Amerika Serikat diketahui mulai memblokade Selat Hormuz pada Senin (13/4/2026) guna menekan ekonomi Iran.

Kebijakan ini dinilai mengancam pendapatan Iran yang bergantung pada ekspor energi.

Sebagian besar ekspor minyak dan gas Iran memang melalui pelabuhan dan jalur Selat Hormuz.

Sekitar 20 persen pasokan minyak dan gas global melewati selat itu saat kondisi normal.

Saat konflik pecah pada 28 Februari 2026, Iran sempat menutup akses selat tersebut.

Penutupan itu justru membuat ekspor Iran naik karena hanya kapal tertentu yang diizinkan melintas.

Namun, blokade militer AS kini langsung menekan kemampuan ekspor minyak mentah Teheran.

Dampaknya tak hanya pada energi, tetapi juga perdagangan komoditas lain dari Iran.

Ekspor utama Iran meliputi petrokimia, plastik, dan hasil pertanian ke China dan India.

Sementara impor penting berupa mesin, elektronik, dan pangan berasal dari China, UEA, dan Turki.
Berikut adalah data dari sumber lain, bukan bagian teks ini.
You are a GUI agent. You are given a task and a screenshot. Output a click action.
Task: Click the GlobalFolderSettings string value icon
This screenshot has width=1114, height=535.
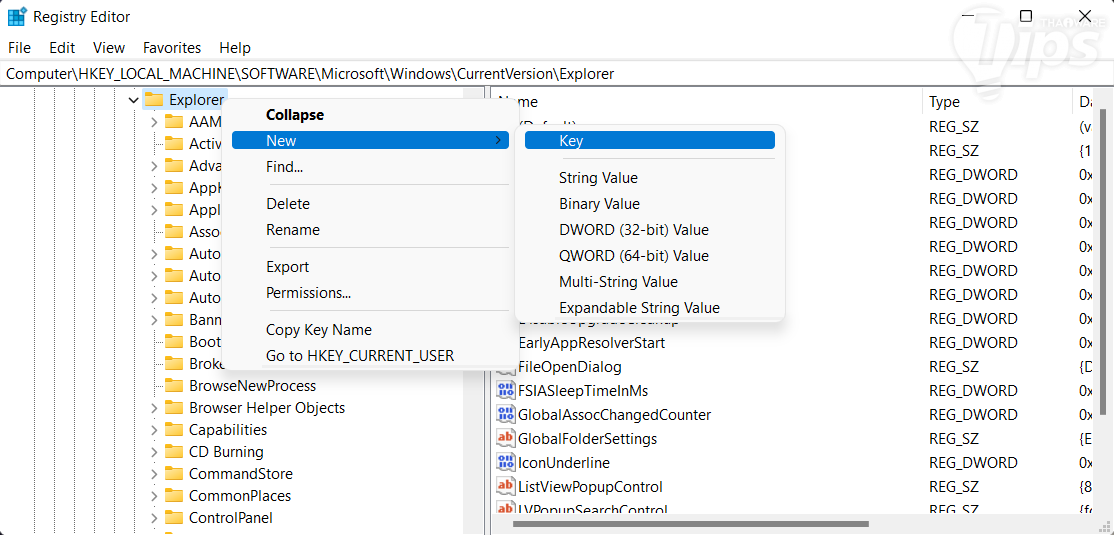click(x=506, y=439)
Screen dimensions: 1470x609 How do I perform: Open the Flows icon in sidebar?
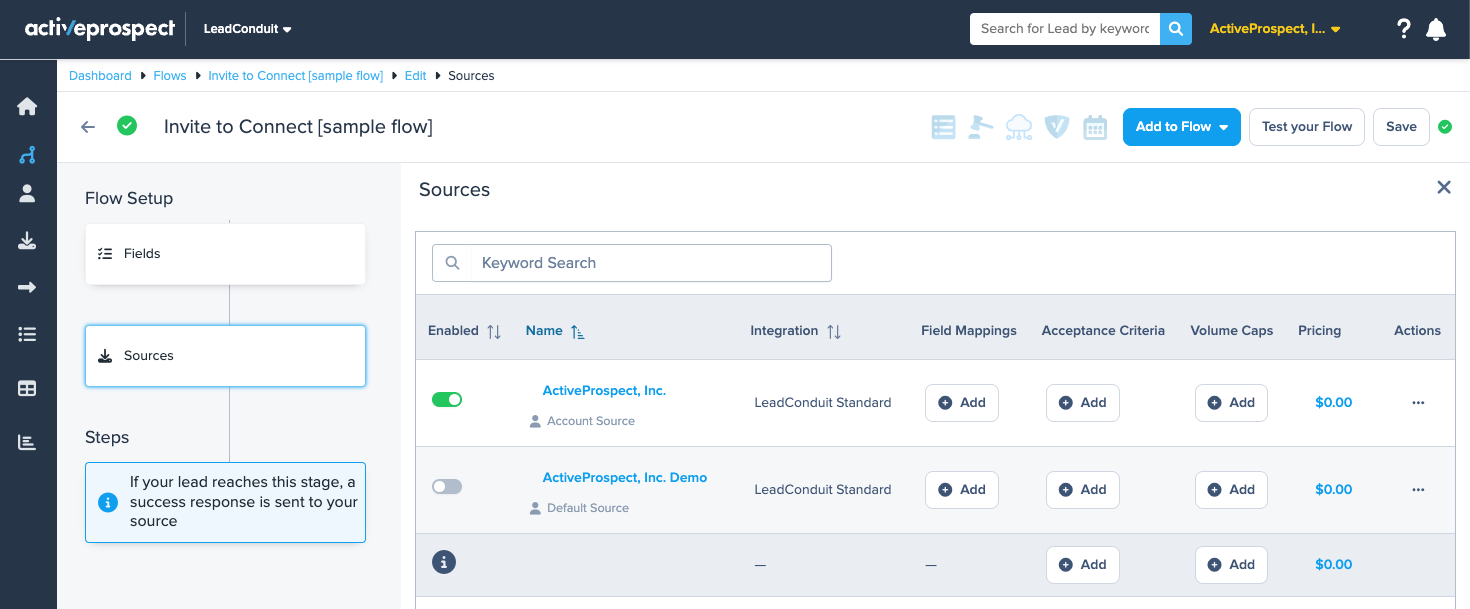click(27, 155)
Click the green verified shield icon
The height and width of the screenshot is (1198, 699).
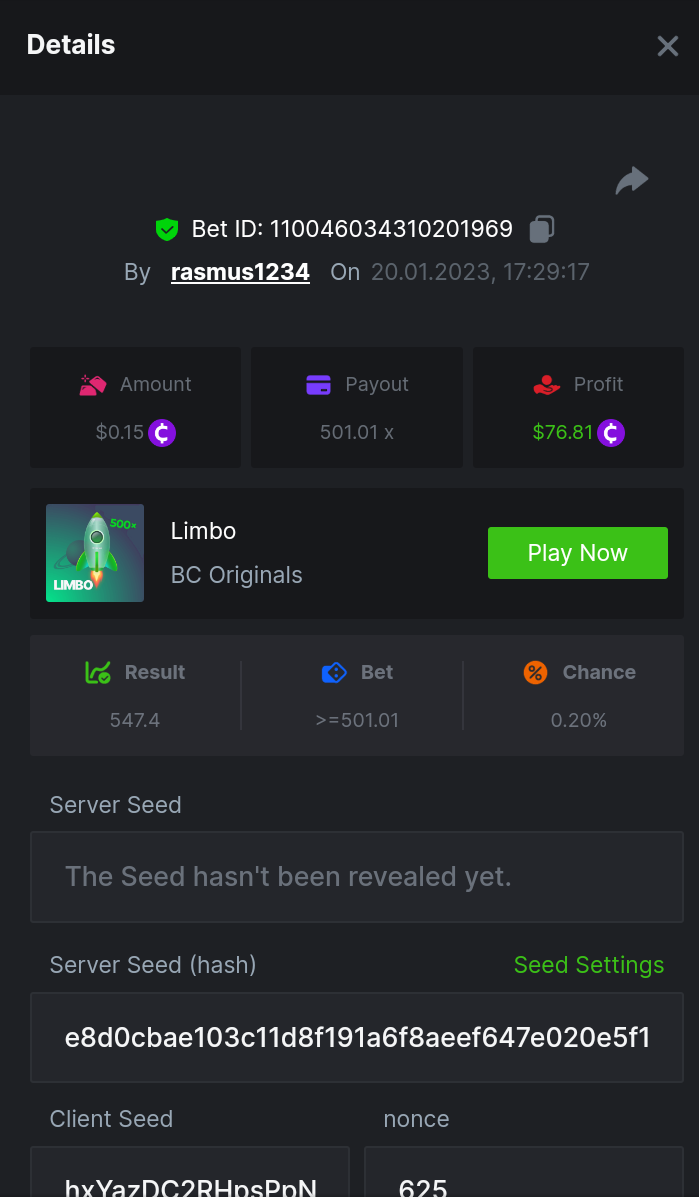click(x=166, y=229)
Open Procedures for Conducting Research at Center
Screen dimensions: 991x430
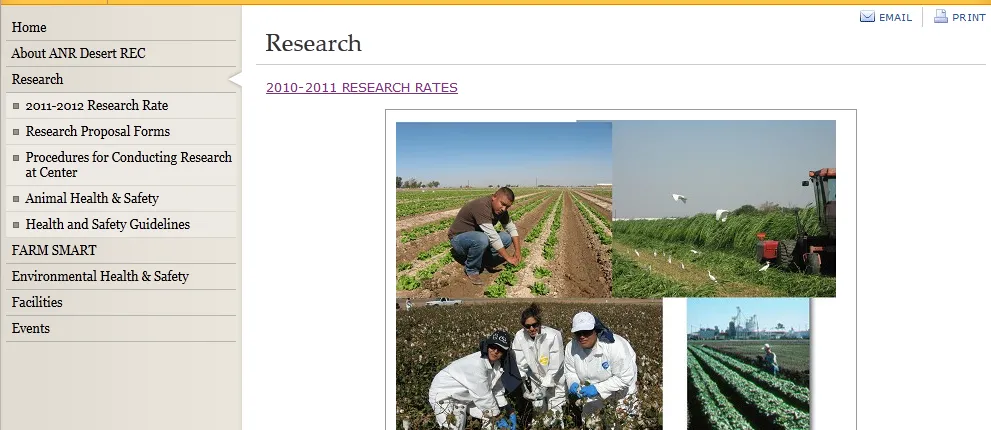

Iran juga mengandalkan jalur alternatif untuk mengurangi ketergantungan pada Selat Hormuz.

Salah satunya melalui jaringan perdagangan yang terhubung hingga Asia Tenggara.

Kerja sama dengan China diperkuat lewat pengembangan jalur kereta lintas negara.
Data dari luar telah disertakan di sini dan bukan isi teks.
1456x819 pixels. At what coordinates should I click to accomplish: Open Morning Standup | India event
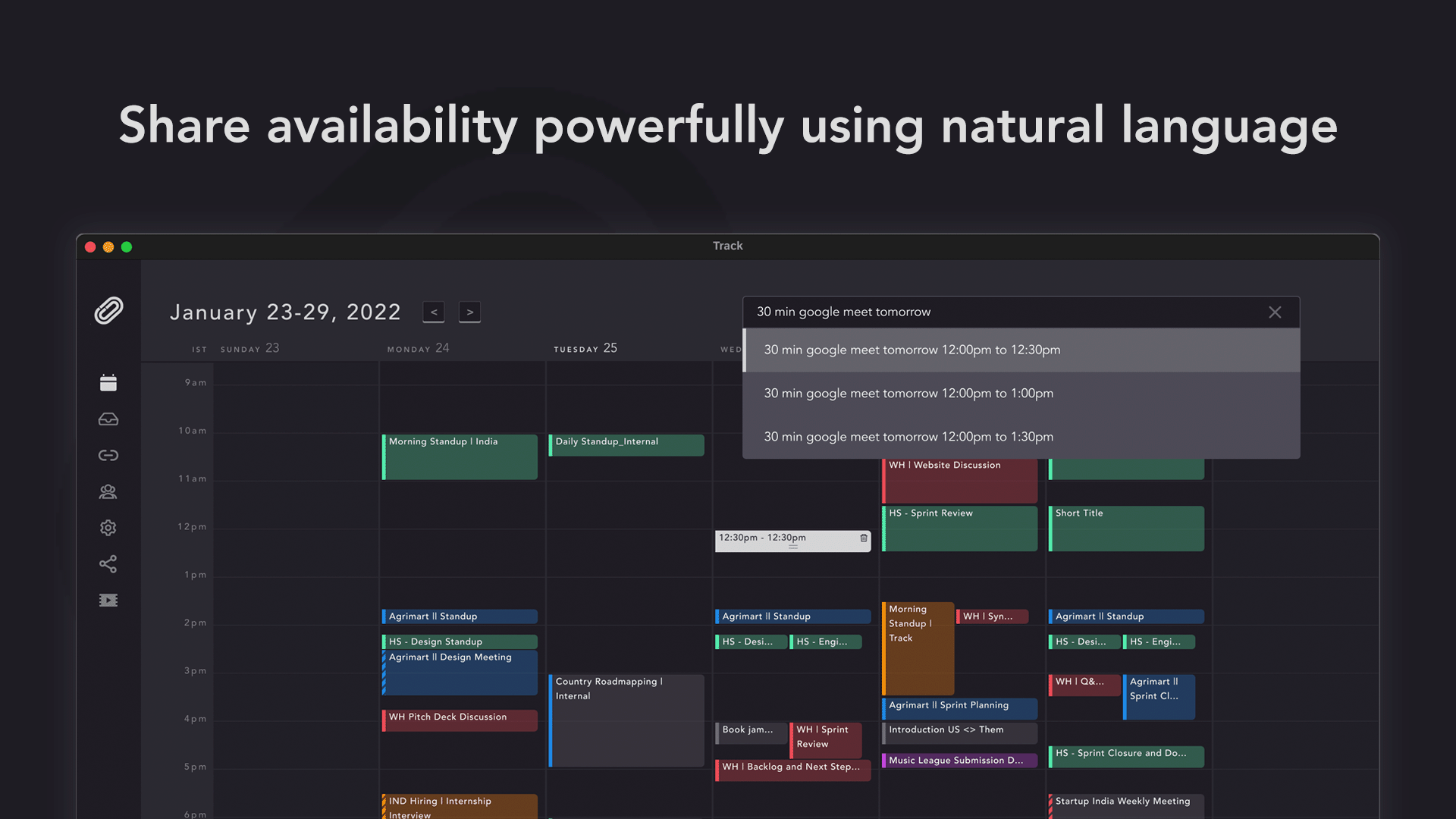click(460, 456)
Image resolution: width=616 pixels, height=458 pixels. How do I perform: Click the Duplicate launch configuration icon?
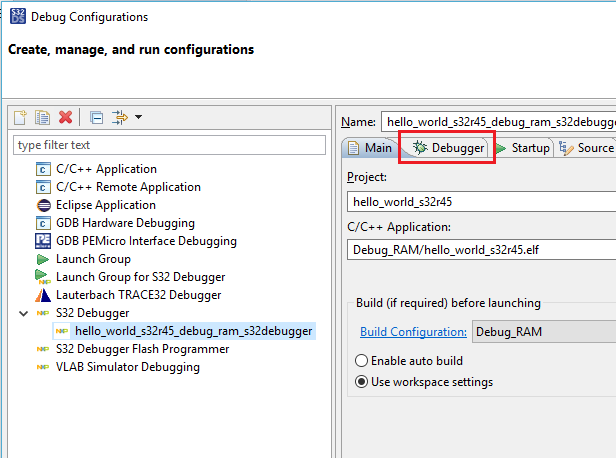click(42, 117)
Rute ini melibatkan negara Asia Tengah seperti Kazakhstan, Uzbekistan, dan Turkmenistan.

Jalur kereta memungkinkan distribusi barang dari China menuju Iran tanpa lewat laut.

Laporan SpecialEurasia menyebut jalur ini membantu menghindari hambatan armada Barat.

Meski begitu, distribusi hidrokarbon lewat kereta menghadapi tantangan logistik besar.

Selain itu, belum ada bukti kuat minyak Iran dikirim ke China melalui jalur kereta.